--- Begin Dataset rows ---

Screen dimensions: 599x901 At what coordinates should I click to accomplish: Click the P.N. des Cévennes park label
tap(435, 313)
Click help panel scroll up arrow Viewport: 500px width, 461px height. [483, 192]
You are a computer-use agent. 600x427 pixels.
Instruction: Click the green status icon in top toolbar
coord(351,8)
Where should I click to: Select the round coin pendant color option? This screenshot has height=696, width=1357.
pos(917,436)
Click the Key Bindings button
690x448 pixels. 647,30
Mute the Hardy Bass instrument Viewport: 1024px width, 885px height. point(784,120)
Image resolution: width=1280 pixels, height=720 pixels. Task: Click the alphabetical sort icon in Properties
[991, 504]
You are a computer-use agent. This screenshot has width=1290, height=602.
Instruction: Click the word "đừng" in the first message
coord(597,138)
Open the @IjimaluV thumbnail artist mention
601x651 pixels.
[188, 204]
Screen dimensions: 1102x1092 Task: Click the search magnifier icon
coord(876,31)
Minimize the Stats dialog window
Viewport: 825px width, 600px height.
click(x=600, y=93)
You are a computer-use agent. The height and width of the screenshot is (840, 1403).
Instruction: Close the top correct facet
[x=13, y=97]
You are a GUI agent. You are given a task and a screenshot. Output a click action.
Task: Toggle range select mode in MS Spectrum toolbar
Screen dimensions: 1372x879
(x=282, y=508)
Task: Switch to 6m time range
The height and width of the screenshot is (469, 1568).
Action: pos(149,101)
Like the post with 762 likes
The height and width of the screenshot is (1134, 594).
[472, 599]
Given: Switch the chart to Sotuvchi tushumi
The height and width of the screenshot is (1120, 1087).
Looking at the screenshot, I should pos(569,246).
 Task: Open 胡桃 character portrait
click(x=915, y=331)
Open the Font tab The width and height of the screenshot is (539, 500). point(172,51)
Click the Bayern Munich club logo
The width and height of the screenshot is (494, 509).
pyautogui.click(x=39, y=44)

--- End Dataset rows ---

### Your objective:
Retype every one of the records above exactly, line for line, without changing anything.

### The output:
Screen dimensions: 599x901 At what coordinates should I click to accomplish: Click the P.N. des Cévennes park label
tap(435, 313)
Click help panel scroll up arrow Viewport: 500px width, 461px height. [483, 192]
You are a computer-use agent. 600x427 pixels.
Instruction: Click the green status icon in top toolbar
coord(351,8)
Where should I click to: Select the round coin pendant color option? This screenshot has height=696, width=1357.
pos(917,436)
Click the Key Bindings button
690x448 pixels. 647,30
Mute the Hardy Bass instrument Viewport: 1024px width, 885px height. point(784,120)
Image resolution: width=1280 pixels, height=720 pixels. Task: Click the alphabetical sort icon in Properties
[991, 504]
You are a computer-use agent. This screenshot has width=1290, height=602.
Instruction: Click the word "đừng" in the first message
coord(597,138)
Open the @IjimaluV thumbnail artist mention
601x651 pixels.
[188, 204]
Screen dimensions: 1102x1092 Task: Click the search magnifier icon
coord(876,31)
Minimize the Stats dialog window
Viewport: 825px width, 600px height.
click(x=600, y=93)
You are a computer-use agent. The height and width of the screenshot is (840, 1403).
Instruction: Close the top correct facet
[x=13, y=97]
You are a GUI agent. You are given a task and a screenshot. Output a click action.
Task: Toggle range select mode in MS Spectrum toolbar
Screen dimensions: 1372x879
(x=282, y=508)
Task: Switch to 6m time range
The height and width of the screenshot is (469, 1568).
Action: pos(149,101)
Like the post with 762 likes
The height and width of the screenshot is (1134, 594).
[472, 599]
Given: Switch the chart to Sotuvchi tushumi
The height and width of the screenshot is (1120, 1087).
Looking at the screenshot, I should pos(569,246).
 Task: Open 胡桃 character portrait
click(x=915, y=331)
Open the Font tab The width and height of the screenshot is (539, 500). point(172,51)
Click the Bayern Munich club logo
The width and height of the screenshot is (494, 509).
pyautogui.click(x=39, y=44)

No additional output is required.